The group that once operated as Citizens for Portland’s Water, seeks a public water bureau hearing to address the potential risks of bacteria, cancer-causing heavy metals, and what biologist Scott Fernandez has termed “daughter” decay by-products trapped in closed, underground reservoirs.

In addition, the City’s occasional use of well-water when reservoir supplies run low carry the additional hazard of radon from the wells seeping into our skin through showers and onto our clothes through washing machines – as well as into our internal organs through drinking, according to Fernandez.

Radon in water is not regulated, he added. (See October SE Examiner, “Protecting Functional Icons” for more of Fernandez account of drinking water hazards and the city’s denial that there are health risks in containment.)

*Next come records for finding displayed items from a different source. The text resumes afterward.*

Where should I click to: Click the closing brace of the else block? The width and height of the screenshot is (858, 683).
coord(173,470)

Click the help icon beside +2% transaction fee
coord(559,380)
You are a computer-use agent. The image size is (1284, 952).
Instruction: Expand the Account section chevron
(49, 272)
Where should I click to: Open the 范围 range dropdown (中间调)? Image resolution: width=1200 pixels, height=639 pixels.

In a letter to The Southeast Examiner, Opp claims the City has not been truthful about the EPA’s directive for closure. “How can they tell us they have to do this now because of the EPA LT2 rule (to cover or treat reservoirs) when that rule is being reviewed?”  A new EPA ruling may be issued as early as next year.

Distrust of the water bureau has led Opp and others to suspect that the City used the LT2 ruling as an excuse for costly construction projects like the Powell Butte Reservoir when other options might have been less impactful.

“When I compare how New York City delayed closing its reservoirs with what Portland hasn’t done, I come to the conclusion that the water board is not working for us. It’s working against us.”

Opp is hardly the first to cry foul over water bureau policies. For a decade, Friends of the Reservoirs’ Floy Jones has pushed past Portland polite with online postings that cite “cozy” relationships and conflicts of interest between water bureau officials and contractors for underground water tanks.

An excerpt from several years ago charges,  “The City was involved in crafting the EPA LT2 rule back in the late 1990s and early 2000s. Portland Water Bureau sent their consultant, Joe Glicker of MWH Global, to Washington D.C. to help craft the EPA LT2 rule. So in fact, the City played a significant role in the poorly-crafted mandate which is currently under revision.” (For more information, see  www.friendsofreservoirs.org.)

“Portland is blessed with the best drinking water system in the world,” Jones wrote several years ago. “Let’s keep it that way by preserving the functionality of Portland’s open reservoirs.”

She has consistently been outspoken about the mayor’s failure to aggressively push state officials to seek a delay. Now, after a recent meeting of the mayor’s Utility Oversight Blue Ribbon Commission in which the committee declined to address the reservoirs and public health concerns, a battle-weary Jones despaired that time is running out.  “The EPA ruling will likely come too late, if it comes at all.”

When the mayor’s handpicked commission was asked if it would address public health concerns about the closures, Chair Dwight Holton said the reservoir issues were not within its mission. The rate-setting process is the commission’s primary focus despite a stated goal that includes improving “transparency in the development, review and adoption of policy, systems plans and Capital Improvement Plans” .

That didn’t stop a water bureau spokesperson from inviting the public to upcoming hearings sponsored by the Parks Bureau. These hearings would be limited to what happens to the reservoirs once they are decommissioned.

The Water Bureau filed for a land-use permit at the end of September for the Mt. Tabor Reservoir disconnect project. Construction isn’t planned to begin until sometime in the spring of 2015. There will be a public comment period and a hearing before the permit is granted or denied. 

People can read the submittal and learn about the land-use review process at www.portlandoregon.gov/water/65903.